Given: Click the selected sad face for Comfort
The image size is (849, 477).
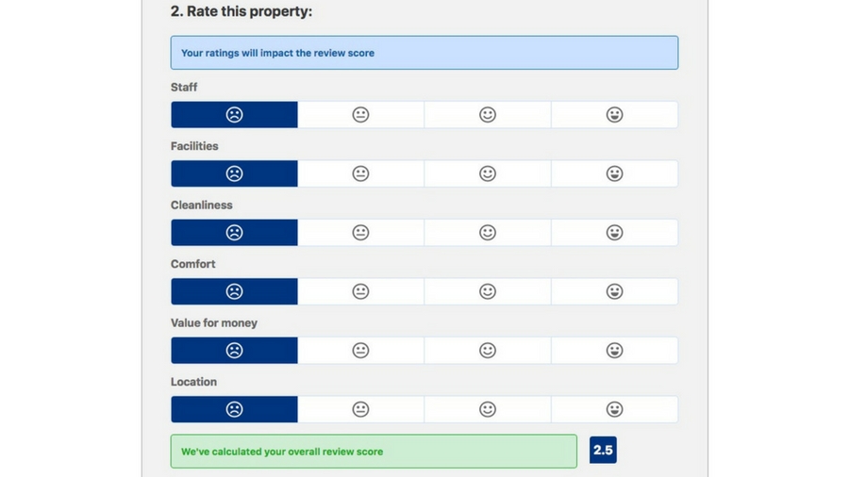Looking at the screenshot, I should pos(234,291).
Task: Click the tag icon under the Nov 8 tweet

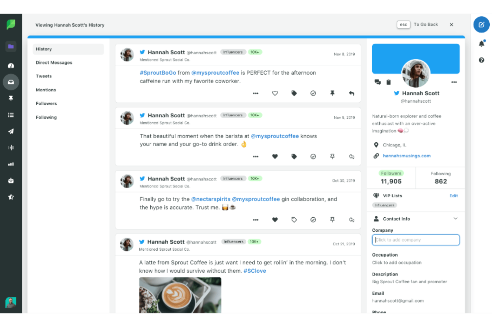Action: click(x=294, y=93)
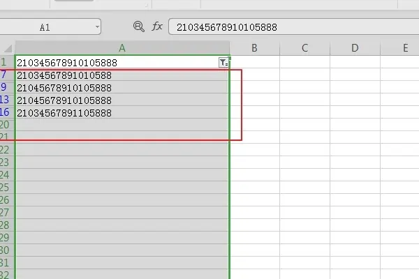Viewport: 419px width, 279px height.
Task: Click empty cell B1 next to the filter
Action: (254, 63)
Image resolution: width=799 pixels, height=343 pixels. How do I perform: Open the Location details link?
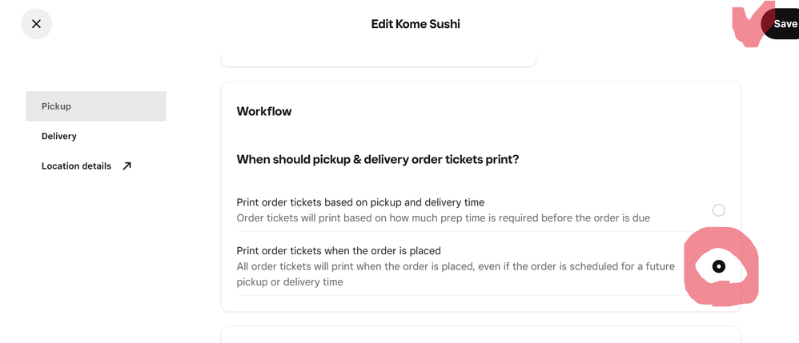77,166
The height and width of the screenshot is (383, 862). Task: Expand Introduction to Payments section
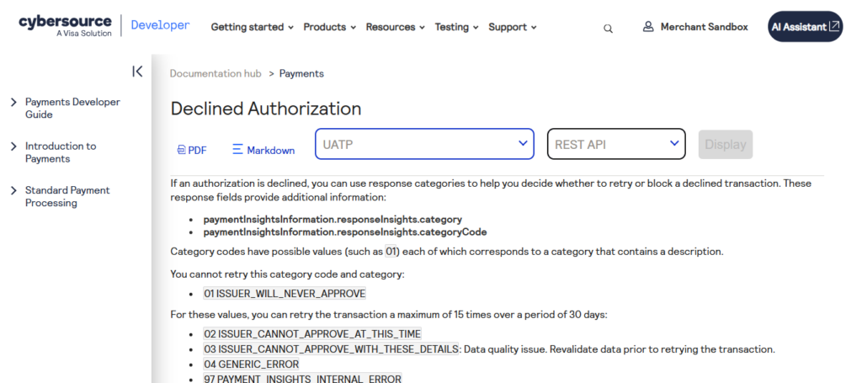pyautogui.click(x=13, y=146)
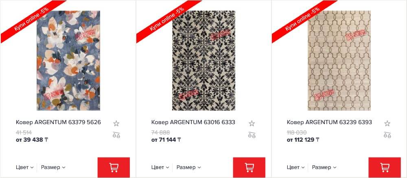Viewport: 407px width, 178px height.
Task: Open Ковер ARGENTUM 63239 6393 product link
Action: 329,122
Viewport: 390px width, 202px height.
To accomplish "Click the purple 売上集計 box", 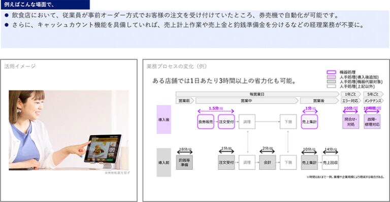I will click(309, 122).
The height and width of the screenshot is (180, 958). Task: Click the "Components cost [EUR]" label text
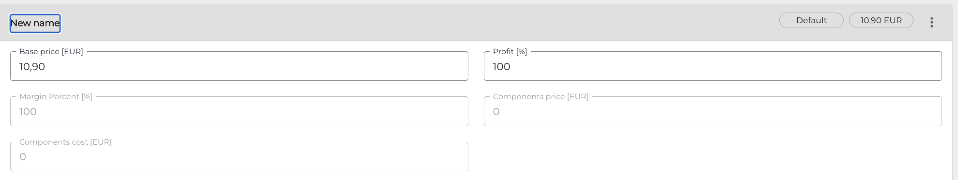point(65,142)
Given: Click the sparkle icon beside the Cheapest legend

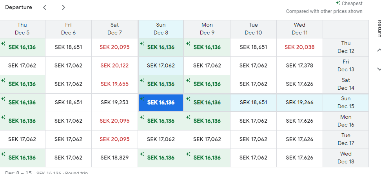Looking at the screenshot, I should click(337, 3).
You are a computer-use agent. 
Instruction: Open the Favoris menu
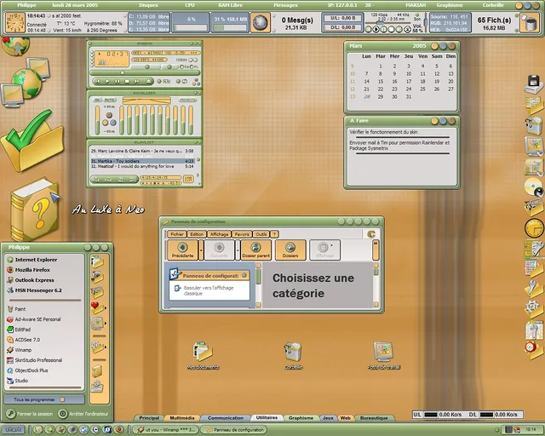pyautogui.click(x=242, y=233)
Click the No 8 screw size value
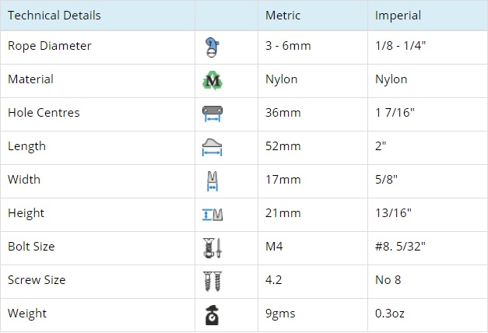Screen dimensions: 488x333 (x=388, y=280)
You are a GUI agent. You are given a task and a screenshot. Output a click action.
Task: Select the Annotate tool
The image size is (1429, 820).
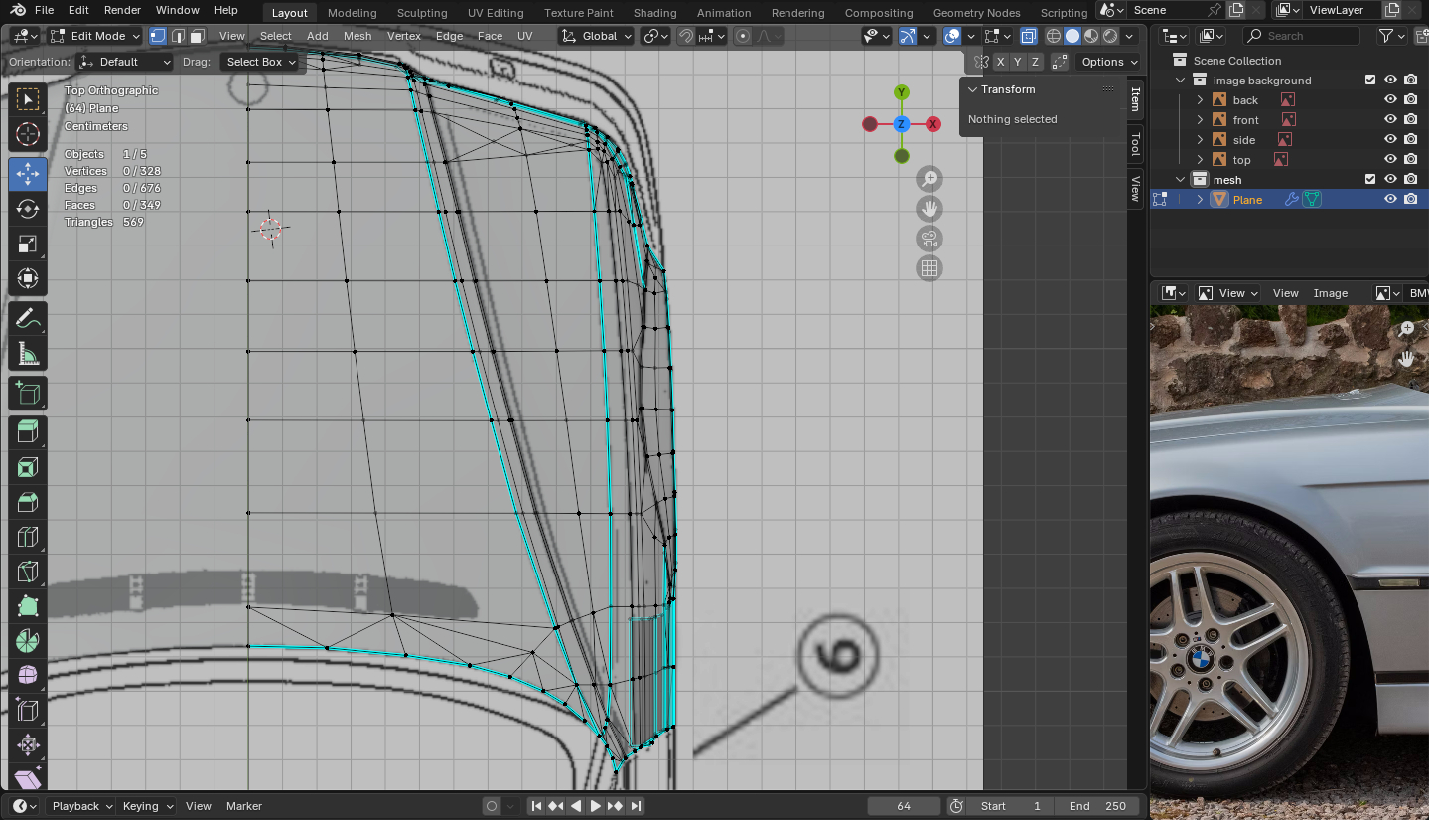point(28,319)
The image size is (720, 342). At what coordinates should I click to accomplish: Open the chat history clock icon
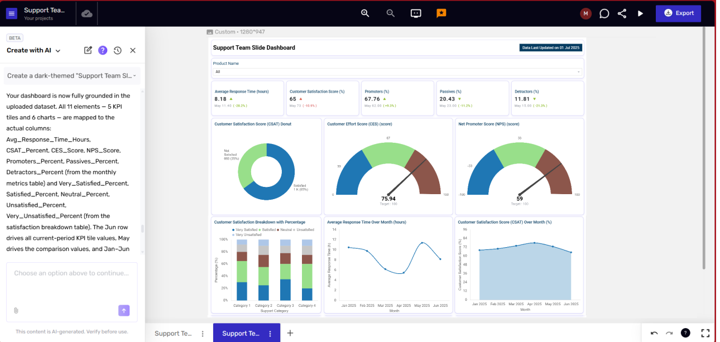(x=118, y=50)
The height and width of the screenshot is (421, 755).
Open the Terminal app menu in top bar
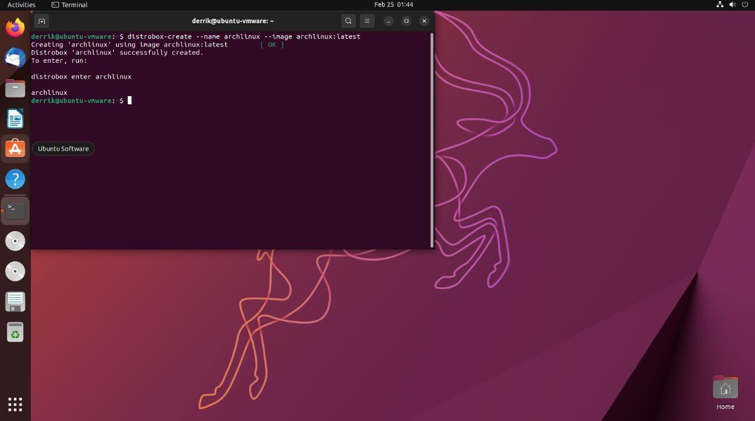coord(69,4)
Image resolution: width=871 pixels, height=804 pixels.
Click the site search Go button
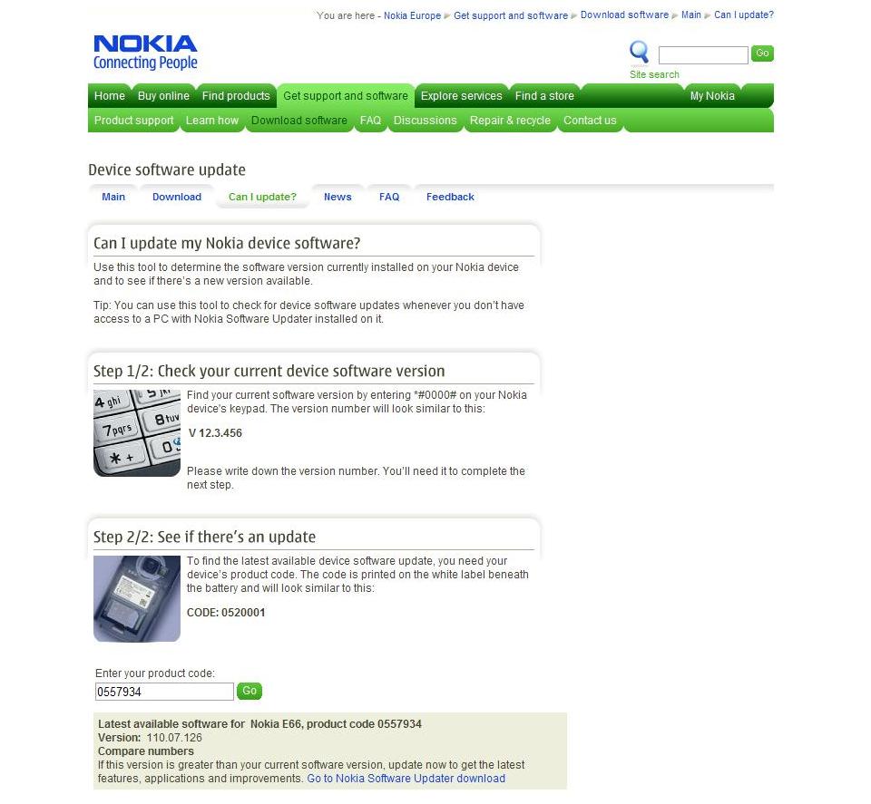click(762, 53)
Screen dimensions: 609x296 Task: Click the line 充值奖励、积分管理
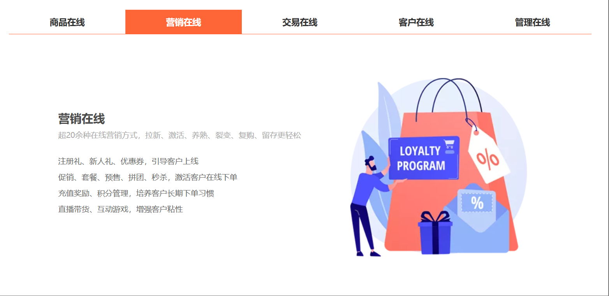click(x=136, y=193)
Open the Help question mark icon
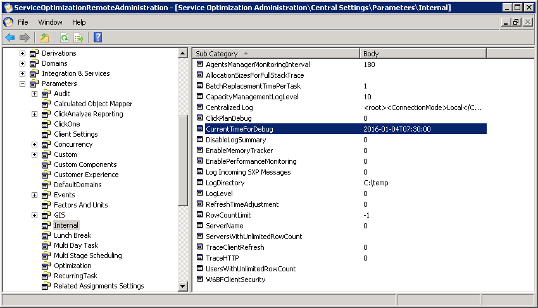 point(97,38)
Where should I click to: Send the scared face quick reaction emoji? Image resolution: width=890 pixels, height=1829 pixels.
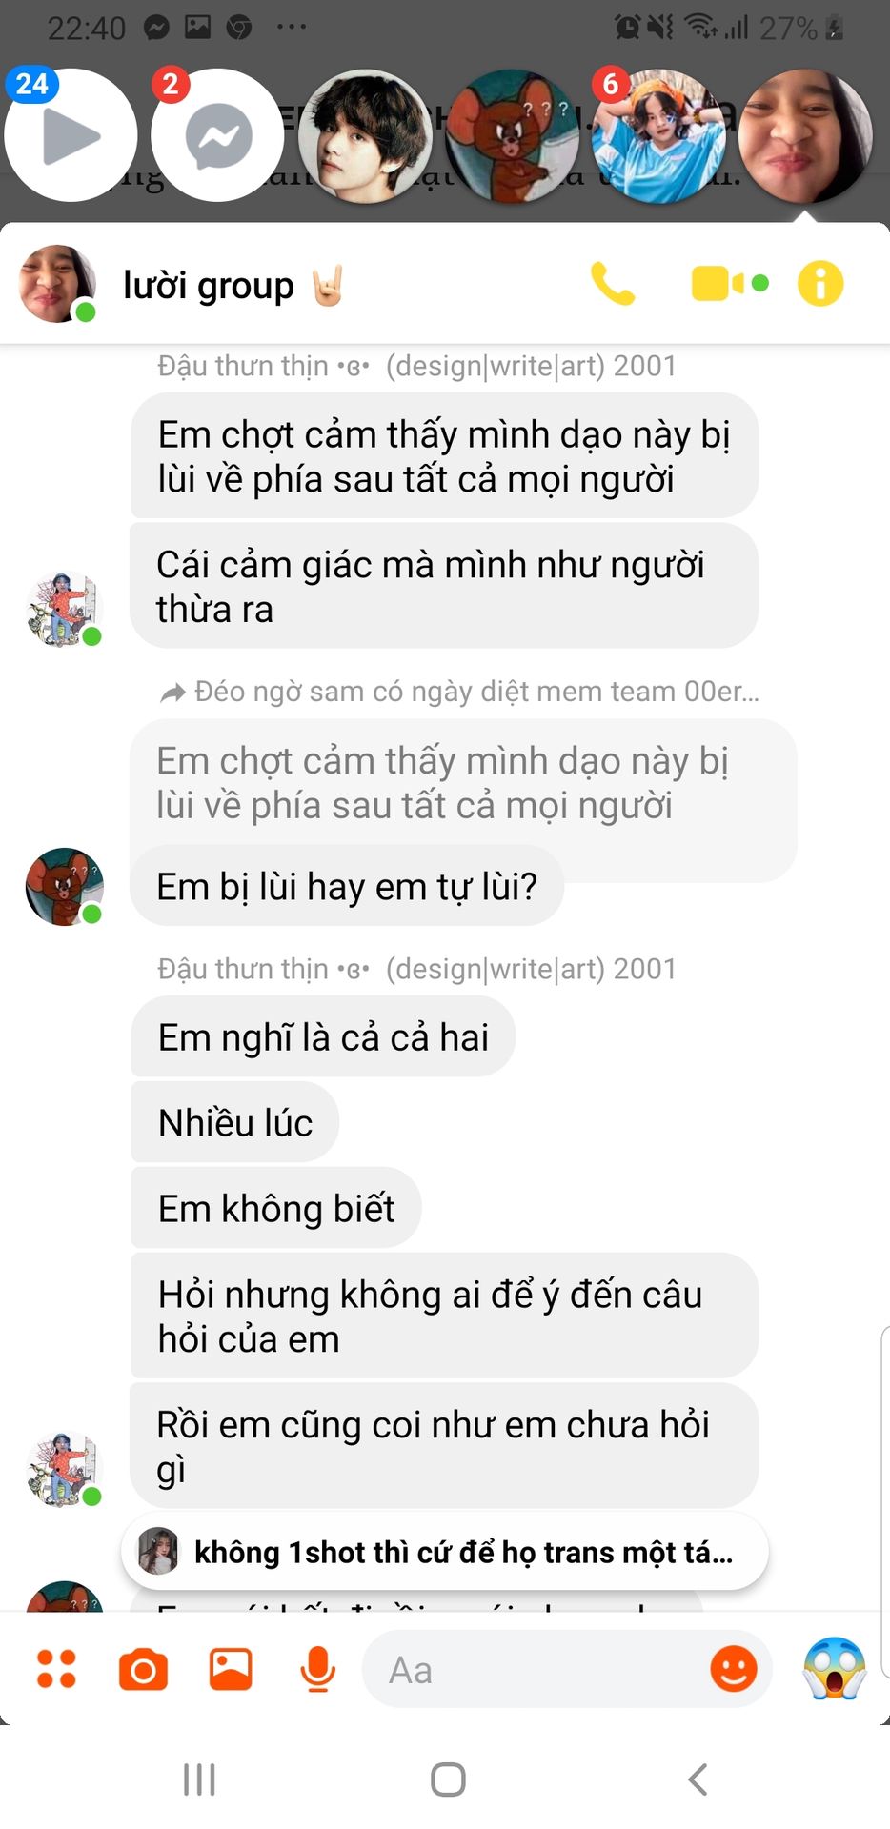835,1668
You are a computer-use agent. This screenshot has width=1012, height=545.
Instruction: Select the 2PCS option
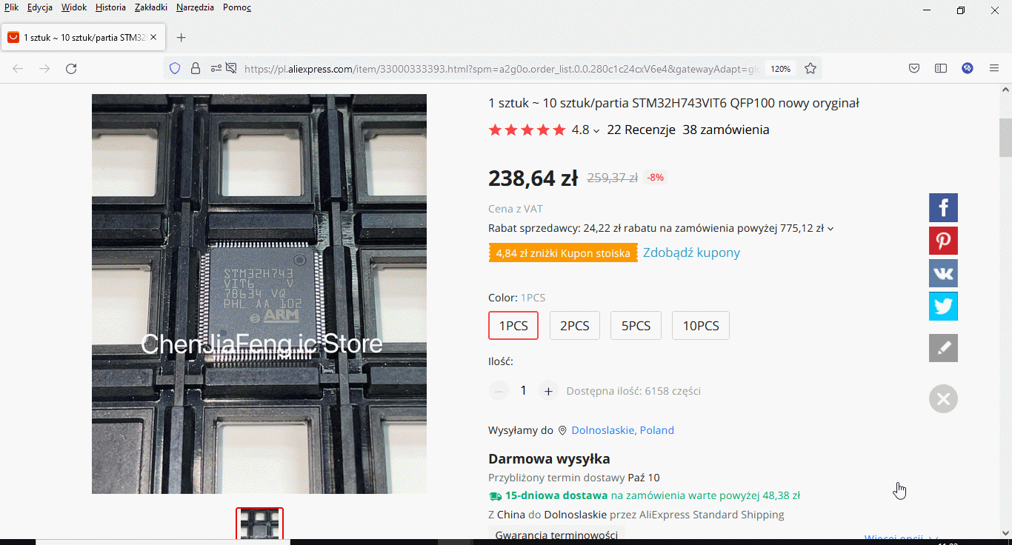[575, 326]
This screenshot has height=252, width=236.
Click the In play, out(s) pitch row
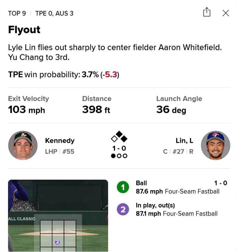click(177, 209)
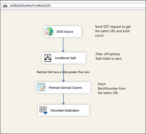Click the arrowhead entering Conditional Split
Image resolution: width=146 pixels, height=134 pixels.
coord(63,51)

•••••

Restate word for word the lines from the one containing "Click the site search Go button" through the end of the material above, both included, and nothing besides; drop the pictures.

## [EXERCISE RESPONSE]
Click the site search Go button
click(762, 53)
Screen dimensions: 609x296 Task: Click the line 充值奖励、积分管理
click(x=136, y=193)
Open the Help question mark icon
 point(97,38)
Where should I click to: Send the scared face quick reaction emoji? Image resolution: width=890 pixels, height=1829 pixels.
835,1668
You are a computer-use agent. This screenshot has width=1012, height=545.
Instruction: Select the 2PCS option
[575, 326]
This screenshot has height=252, width=236.
Click the In play, out(s) pitch row
click(177, 209)
Click the arrowhead entering Conditional Split
Image resolution: width=146 pixels, height=134 pixels.
coord(63,51)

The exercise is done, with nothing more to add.